Material to process
=-=-=-=-=
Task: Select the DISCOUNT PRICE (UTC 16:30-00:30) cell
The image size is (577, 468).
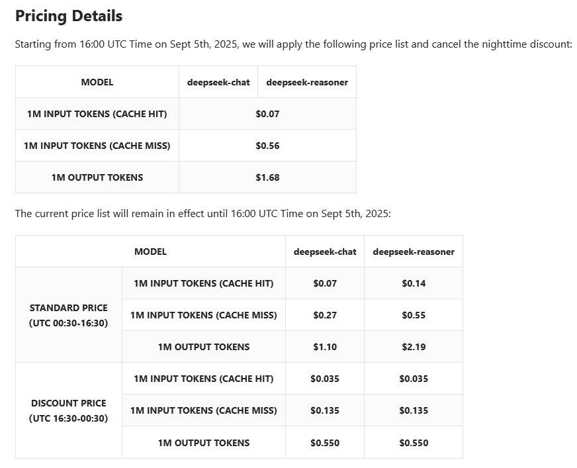Action: [69, 410]

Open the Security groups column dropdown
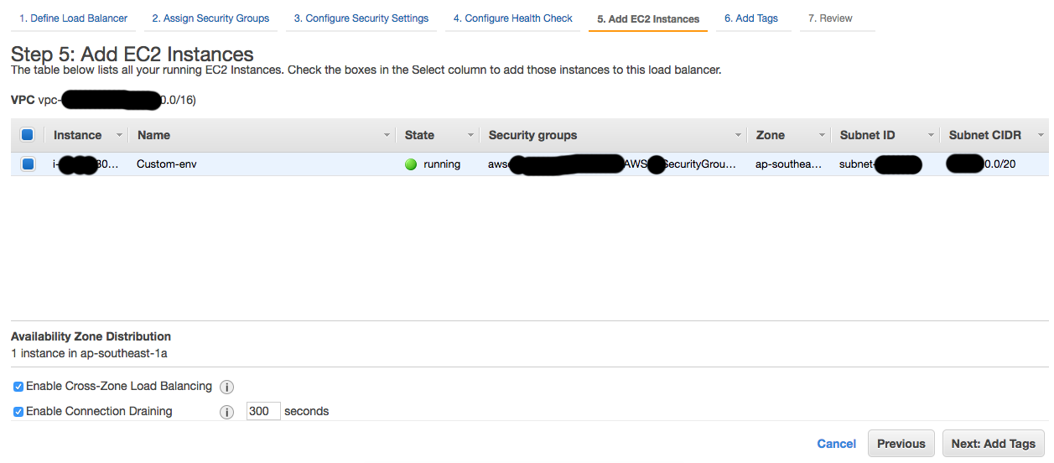coord(739,135)
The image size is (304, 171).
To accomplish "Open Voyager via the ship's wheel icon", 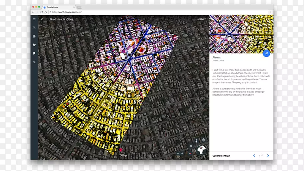I will [34, 36].
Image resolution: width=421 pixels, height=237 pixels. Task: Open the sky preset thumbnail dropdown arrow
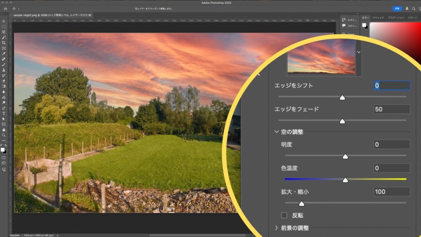coord(359,52)
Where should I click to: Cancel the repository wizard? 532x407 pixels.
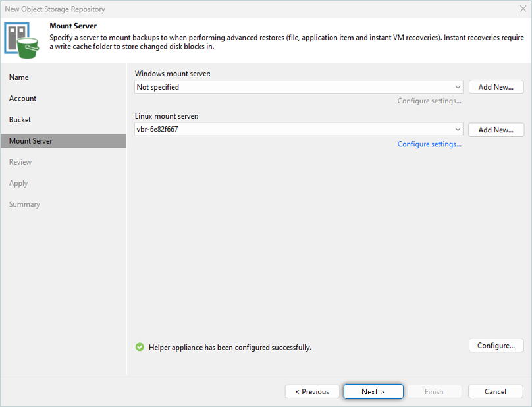(495, 392)
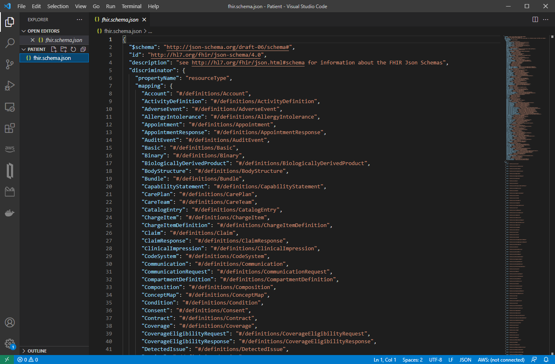The height and width of the screenshot is (364, 555).
Task: Open the Terminal menu
Action: 132,6
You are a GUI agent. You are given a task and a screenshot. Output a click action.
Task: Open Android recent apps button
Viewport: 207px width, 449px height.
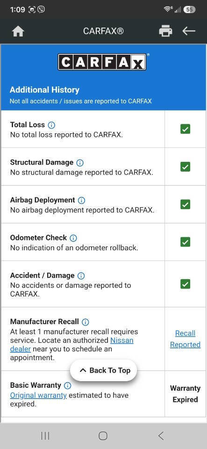(45, 436)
=-=-=-=-=
Goal of the exercise
Without the pictures, transcribe the lines from the one containing "Where should I" through the end of the data, exactly and only those.

Solution to the problem
Where should I click to: Cancel the repository wizard? 532x407 pixels.
(495, 392)
The height and width of the screenshot is (364, 555).
Task: Open the Terminal menu
Action: 132,6
You are a GUI agent. You are given a task and a screenshot. Output a click action.
Task: Open Android recent apps button
Viewport: 207px width, 449px height.
(45, 436)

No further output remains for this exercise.